## start Passage to read
[MDEV-17685] LOAD DATA LOCAL INFILE does not respect column character set Created: 2018-11-12  Updated: 2018-11-14  Resolved: 2018-11-14

Status: Closed
Project: MariaDB Server
Component/s: Character Sets
Affects Version/s: 10.3.10
Fix Version/s: N/A

Type: Bug Priority: Major
Reporter: Remy Fox Assignee: Unassigned
Resolution: Not a Bug Votes: 0
Labels: None
Environment:

Windows



 Description   

Execute the following statements. Make sure to have a file ready at <file path> containing the string '"Réunion"'.

  • CREATE TABLE test.test_table (test_column VARCHAR(190) COLLATE utf8mb4_unicode_ci NOT NULL)
  • INSERT INTO test.test_table (test_column) VALUES ('Réunion')
## end Passage to read
§ **To-do list**:
1. Reproduce the listing lines from the one containing "Given: Tap the toilet in the bath" down through the one containing "Looking at the", including both of those lines, and leave out the picture.
2. Take the MariaDB bug report about LOAD DATA LOCAL INFILE further, starting right after its last line.
## start Stored rows
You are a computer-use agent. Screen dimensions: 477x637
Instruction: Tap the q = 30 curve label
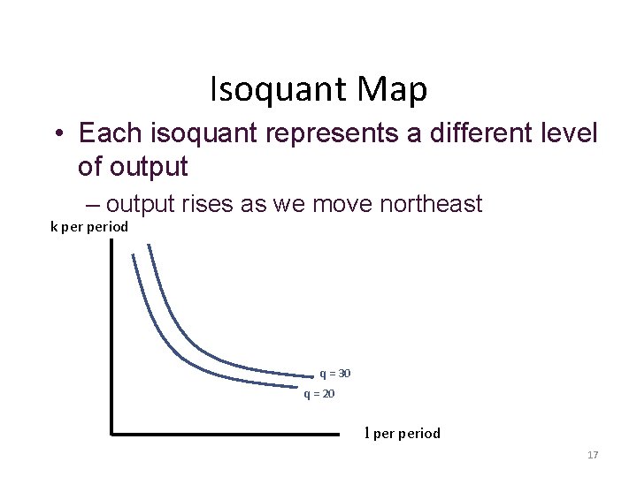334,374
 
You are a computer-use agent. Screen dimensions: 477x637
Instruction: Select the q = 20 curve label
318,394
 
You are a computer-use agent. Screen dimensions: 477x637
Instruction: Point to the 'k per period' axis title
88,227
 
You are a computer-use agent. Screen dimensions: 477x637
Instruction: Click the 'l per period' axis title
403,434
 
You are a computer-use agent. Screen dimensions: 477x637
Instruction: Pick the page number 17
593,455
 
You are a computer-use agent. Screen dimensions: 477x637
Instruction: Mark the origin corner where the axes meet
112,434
## end Stored rows
## start Stored rows
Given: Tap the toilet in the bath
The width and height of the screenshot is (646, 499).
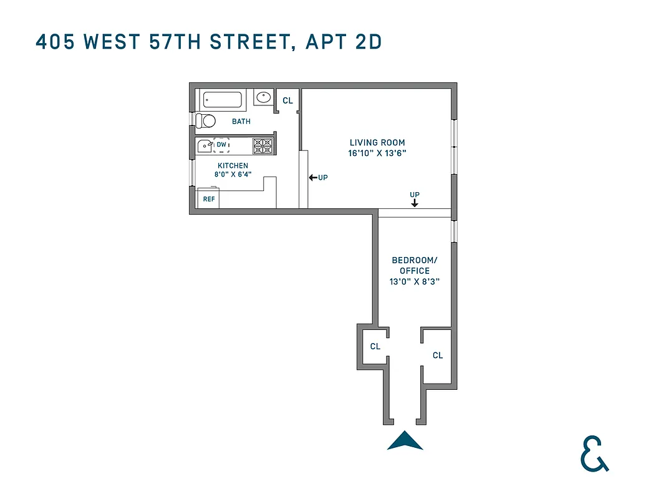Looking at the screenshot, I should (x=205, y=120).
## end Stored rows
§ **Written answers**:
1.
Given: Tap the toilet in the bath
The width and height of the screenshot is (646, 499).
Looking at the screenshot, I should (x=205, y=120).

2.
  • LOAD DATA LOCAL INFILE '<file path>'
    INTO TABLE test.test_table
    FIELDS ESCAPED BY '
    '
    TERMINATED BY ','
    ENCLOSED BY '"'
    LINES TERMINATED BY '\n'
    (test_column)

You will find that only the first of these two insertions will correctly insert the value. The LOAD DATA LOCAL INFILE statement will not respect the column's character set. It produces something like Réunion. In fact, even if you execute 'SET NAMES utf8mb4 COLLATE utf8mb4_unicode_ci', it will not respect the character set. Adding the line 'CHARACTER SET utf8mb4' to the LOAD DATA LOCAL INFILE won't help either.

This causes two problems:

  • Obviously, the inserted data will be corrupted
  • Secondly, uniqueness constraint checks might fail because whatever collation is used by the LOAD DATA INFILE process might not recognize that two values are different according to the column's collation.

Update: my SELECT INTO OUTFILE did not specify a CHARACTER SET so this is what caused the failure. So maybe this is not a bug.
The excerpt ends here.